In 2015-16, the first year PARCC data was collected for DCPS, only 21 percent of Wilson students received a score of 4 or 5, which is considered proficient, on the ELA section. Last year, scores increased to 55 percent proficiency. Math scores have also gradually increased since 2015-16, from 18 percent proficiency to 30 percent last year.

On the math section of the 2017-18 PARCC, 47 percent of white students and 40 percent of Asian students were proficient. For Black and Hispanic students, the proficiency rates were 16 percent and 11 percent, respectively. Similarly, on the English portion, 71 percent of Asian students and 79 percent of white students were proficient, while Black and Hispanic students scored 33 and 30 percent.

Why are Black and Hispanic students performing worse? “That’s the silver bullet question in education,” math teacher Emily Farrar said. “If there was a single reason that scores look like that, it would be fixed. I think the biggest thing you that have to look at is you have to look at the whole child and every factor.”

Farrar said that students have been viewed as data points, without any consideration for other factors that might play into a student performance. “We started realizing that whether or not [a student] eats breakfast has an impact on how he does in school, whether or not [a student] is read to as a really little kid has an impact on how he does in school, how far [a student] travels to school has an impact on how he does in school,” she said.
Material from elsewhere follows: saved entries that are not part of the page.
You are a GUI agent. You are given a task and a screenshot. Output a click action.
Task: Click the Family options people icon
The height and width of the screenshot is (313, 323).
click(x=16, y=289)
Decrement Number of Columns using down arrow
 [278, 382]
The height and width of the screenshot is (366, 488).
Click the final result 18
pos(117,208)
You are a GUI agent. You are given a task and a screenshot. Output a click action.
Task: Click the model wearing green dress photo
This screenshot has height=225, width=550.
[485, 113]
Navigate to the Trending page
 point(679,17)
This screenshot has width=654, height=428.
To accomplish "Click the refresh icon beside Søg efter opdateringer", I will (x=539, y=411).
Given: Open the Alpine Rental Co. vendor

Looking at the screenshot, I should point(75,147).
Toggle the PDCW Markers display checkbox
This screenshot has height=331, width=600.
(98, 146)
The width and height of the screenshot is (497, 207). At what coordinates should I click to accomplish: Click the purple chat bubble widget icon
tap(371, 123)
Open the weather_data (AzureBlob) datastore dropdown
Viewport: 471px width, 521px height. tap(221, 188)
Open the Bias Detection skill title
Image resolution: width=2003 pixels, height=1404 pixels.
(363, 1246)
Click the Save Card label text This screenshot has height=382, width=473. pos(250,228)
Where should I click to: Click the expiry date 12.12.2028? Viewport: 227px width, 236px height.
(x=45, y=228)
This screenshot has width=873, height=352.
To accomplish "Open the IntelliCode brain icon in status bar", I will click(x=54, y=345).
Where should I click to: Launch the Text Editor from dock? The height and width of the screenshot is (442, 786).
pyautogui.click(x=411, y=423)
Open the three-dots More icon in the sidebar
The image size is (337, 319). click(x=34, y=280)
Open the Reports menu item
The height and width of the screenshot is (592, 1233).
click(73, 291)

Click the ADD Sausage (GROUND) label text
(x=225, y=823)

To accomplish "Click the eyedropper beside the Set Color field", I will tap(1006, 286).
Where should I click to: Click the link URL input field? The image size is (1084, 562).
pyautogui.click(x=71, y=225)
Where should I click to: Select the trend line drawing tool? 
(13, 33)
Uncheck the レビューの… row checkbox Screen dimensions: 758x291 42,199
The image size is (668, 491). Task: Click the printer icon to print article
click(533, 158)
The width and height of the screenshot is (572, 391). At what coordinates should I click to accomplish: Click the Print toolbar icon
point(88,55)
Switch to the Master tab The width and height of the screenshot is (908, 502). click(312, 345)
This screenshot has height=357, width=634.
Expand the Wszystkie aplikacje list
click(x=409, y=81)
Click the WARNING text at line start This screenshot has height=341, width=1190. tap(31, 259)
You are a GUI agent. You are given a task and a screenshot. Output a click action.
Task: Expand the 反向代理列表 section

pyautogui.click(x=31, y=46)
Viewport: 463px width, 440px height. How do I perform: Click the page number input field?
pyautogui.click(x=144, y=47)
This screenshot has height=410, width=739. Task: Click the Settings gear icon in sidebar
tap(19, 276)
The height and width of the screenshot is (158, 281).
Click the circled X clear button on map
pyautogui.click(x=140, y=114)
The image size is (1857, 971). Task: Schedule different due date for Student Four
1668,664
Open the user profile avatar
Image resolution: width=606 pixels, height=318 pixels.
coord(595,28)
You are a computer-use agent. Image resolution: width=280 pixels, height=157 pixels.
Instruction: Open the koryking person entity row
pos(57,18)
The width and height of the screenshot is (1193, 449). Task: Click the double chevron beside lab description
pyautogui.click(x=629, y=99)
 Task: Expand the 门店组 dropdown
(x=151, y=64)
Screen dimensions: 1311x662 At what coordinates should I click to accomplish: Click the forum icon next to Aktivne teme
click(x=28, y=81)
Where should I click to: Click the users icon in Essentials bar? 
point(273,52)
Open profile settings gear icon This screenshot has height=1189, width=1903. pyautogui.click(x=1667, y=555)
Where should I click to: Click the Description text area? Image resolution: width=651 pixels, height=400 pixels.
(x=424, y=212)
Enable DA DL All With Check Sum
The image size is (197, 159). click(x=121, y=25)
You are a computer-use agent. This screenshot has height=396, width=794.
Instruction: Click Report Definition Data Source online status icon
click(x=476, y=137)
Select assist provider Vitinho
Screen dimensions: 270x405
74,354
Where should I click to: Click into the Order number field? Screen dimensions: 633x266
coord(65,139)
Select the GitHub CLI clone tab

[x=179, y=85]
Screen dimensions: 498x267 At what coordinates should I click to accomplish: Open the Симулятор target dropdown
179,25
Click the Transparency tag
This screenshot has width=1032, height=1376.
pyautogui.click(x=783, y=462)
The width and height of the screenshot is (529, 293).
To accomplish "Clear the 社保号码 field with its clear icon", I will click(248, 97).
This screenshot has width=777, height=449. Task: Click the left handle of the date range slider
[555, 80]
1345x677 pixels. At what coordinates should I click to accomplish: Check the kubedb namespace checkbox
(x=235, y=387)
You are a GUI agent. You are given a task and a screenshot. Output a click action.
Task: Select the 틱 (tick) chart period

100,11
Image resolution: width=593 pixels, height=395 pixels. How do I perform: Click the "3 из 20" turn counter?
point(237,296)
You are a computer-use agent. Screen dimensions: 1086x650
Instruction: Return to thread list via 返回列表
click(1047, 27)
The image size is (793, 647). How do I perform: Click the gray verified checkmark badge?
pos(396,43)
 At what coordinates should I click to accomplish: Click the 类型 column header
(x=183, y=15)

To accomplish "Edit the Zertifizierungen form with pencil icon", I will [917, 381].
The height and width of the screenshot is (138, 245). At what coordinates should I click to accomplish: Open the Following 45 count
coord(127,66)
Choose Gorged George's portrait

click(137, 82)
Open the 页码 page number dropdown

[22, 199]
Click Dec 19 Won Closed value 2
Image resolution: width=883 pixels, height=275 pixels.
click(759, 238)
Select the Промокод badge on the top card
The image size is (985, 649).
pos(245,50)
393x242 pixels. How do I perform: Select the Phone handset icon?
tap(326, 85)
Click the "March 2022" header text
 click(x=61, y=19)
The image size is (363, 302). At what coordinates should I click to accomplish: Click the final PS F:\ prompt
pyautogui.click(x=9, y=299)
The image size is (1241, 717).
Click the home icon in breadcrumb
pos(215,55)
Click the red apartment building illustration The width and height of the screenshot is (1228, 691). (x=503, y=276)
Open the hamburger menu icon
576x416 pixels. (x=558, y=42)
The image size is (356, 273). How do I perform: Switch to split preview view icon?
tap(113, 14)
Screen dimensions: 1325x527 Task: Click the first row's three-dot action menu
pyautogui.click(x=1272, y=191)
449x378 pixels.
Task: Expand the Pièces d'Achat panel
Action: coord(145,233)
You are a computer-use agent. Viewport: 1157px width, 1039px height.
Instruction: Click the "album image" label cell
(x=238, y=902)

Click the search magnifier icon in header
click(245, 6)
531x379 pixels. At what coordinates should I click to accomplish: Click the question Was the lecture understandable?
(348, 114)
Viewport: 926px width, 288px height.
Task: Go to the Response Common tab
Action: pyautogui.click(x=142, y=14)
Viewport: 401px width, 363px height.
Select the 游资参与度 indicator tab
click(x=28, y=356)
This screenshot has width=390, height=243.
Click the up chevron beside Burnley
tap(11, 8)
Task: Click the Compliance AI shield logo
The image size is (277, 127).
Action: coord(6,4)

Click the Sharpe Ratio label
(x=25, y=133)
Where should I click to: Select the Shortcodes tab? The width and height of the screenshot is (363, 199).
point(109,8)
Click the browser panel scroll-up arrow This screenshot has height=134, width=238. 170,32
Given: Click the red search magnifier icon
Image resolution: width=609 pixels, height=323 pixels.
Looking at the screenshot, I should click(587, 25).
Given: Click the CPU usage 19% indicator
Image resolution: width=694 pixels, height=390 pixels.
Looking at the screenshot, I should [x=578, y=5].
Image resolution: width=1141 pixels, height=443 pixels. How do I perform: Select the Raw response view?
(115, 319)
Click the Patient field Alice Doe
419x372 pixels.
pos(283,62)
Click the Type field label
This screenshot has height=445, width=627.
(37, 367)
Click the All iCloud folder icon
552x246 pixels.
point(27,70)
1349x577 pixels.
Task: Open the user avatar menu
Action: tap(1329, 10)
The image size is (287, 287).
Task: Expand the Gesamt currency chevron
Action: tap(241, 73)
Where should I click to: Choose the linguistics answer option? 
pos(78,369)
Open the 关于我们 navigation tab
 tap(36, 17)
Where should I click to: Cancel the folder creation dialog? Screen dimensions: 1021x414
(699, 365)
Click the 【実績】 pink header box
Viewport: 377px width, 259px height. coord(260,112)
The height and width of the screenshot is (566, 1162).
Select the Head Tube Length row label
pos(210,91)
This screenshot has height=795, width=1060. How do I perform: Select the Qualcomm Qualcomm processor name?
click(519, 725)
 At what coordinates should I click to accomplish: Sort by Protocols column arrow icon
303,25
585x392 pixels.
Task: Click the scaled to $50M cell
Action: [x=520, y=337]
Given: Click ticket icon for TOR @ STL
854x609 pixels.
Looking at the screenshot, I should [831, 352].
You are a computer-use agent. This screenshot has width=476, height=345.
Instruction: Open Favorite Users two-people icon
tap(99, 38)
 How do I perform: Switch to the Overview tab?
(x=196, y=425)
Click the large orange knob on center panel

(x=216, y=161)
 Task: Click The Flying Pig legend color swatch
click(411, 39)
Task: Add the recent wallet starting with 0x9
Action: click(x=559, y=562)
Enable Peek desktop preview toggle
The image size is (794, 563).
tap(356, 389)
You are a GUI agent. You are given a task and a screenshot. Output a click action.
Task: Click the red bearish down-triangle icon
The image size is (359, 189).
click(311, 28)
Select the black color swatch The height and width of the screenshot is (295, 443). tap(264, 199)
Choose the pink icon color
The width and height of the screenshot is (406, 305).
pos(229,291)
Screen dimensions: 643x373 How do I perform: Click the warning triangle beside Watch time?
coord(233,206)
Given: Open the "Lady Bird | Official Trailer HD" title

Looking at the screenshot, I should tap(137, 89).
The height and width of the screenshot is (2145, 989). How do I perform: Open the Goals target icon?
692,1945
Wilson is trying to combat the racial disparity. Honors for All, which was started last year, aims to close the achievement gap between white and minority students by eliminating all on-level freshman biology and English classes.

“Honors for All is a push in the right direction,” Farrar said. “Just because you’re quote unquote ‘really smart’ or ‘you get it’ doesn’t mean that a kid who can’t get it immediately shouldn’t have the same exposure to rigorous content as kids who pick things up quickly.”

Wilson Data Coordinator Joseph Bellino agrees. “The way a school is going to improve is not by getting more of the good students, but by doing better with the kids who are really struggling,” he said.